Lors de l’examen individuel, le GREVIO procède à une première évaluation de l'Etat partie. Il s'ensuit des sessions d'évaluation qui tiennent compte des remarques d'autres organes du Conseil de l'Europe, d'institutions internationales, d'organisations non gouvernementales et d'institutions nationales des droits humains. Si les informations recueillies ne sont pas suffisantes, le groupe d'expert·e·x·s peut effectuer des visites dans le pays. En février 2022, le GREVIO effectuera une visite en Suisse et lui formulera par la suite des recommandations.

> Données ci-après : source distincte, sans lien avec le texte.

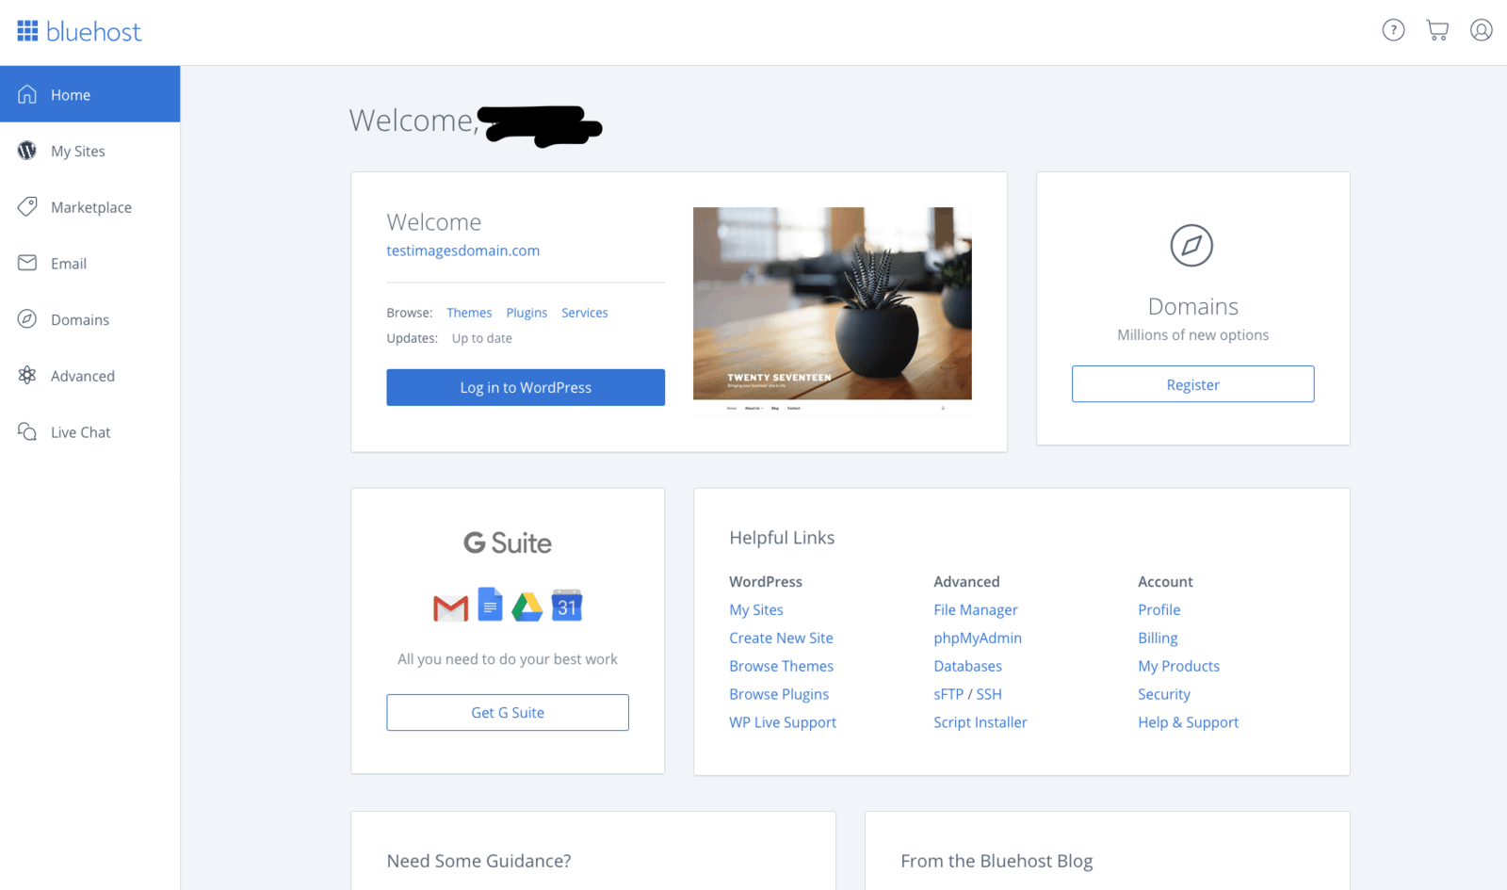Click the Marketplace tag icon
1507x890 pixels.
[27, 207]
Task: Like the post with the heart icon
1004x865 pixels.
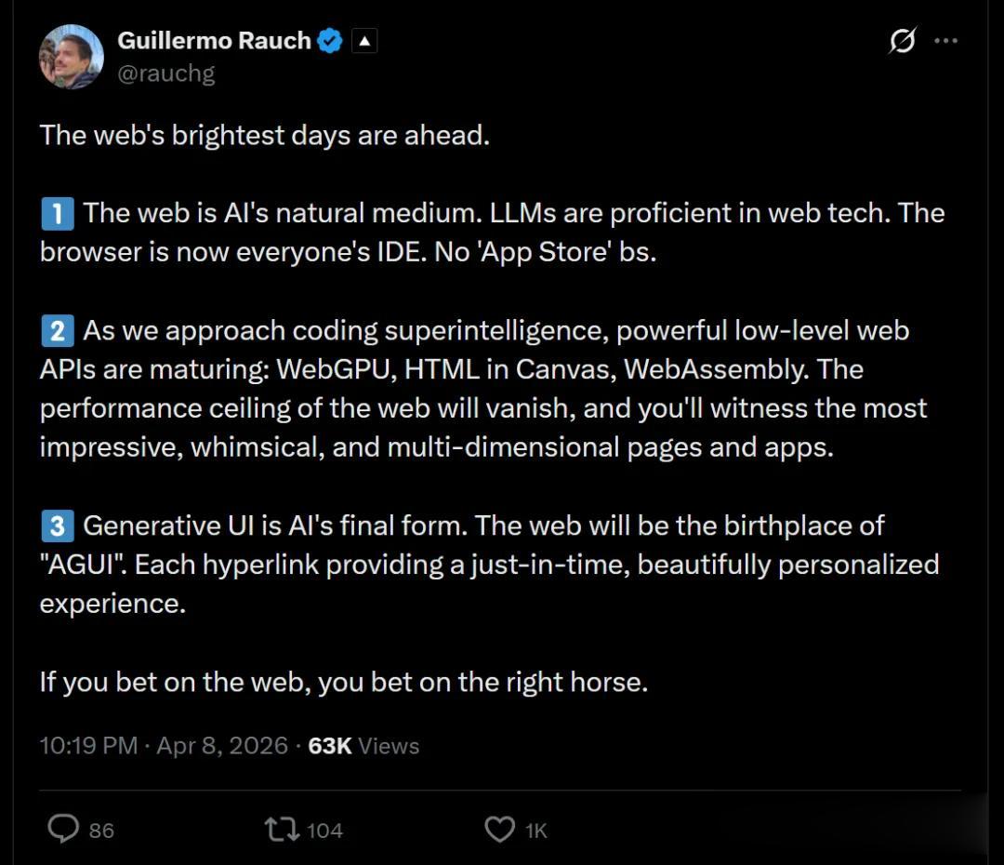Action: tap(500, 829)
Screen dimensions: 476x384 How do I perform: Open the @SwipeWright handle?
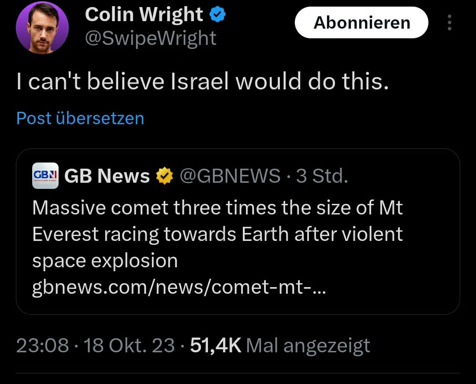[x=150, y=38]
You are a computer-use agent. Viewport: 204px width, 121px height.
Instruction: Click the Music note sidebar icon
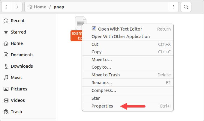click(x=6, y=78)
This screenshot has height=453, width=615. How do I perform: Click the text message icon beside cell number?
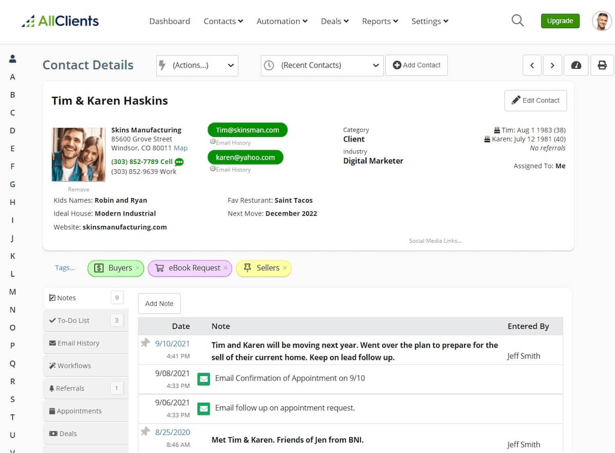tap(179, 162)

Révision du droit pénal suisse en matière sexuelle
La Convention d'Istanbul stipule que le viol et tout acte sexuel sans consentement mutuel sont considérés comme des infractions (art. 36). Le droit pénal suisse en matière sexuelle ne répond pas à cette obligation. En effet, en Suisse, la notion juridique de viol reste basée sur la contrainte : en plus d'une pénétration non voulue, seul le recours à la violence, à la menace ou à la pression psychologique constitue un viol. Cela signifie que l'on exige indirectement de la personne concernée qu'elle se défende activement.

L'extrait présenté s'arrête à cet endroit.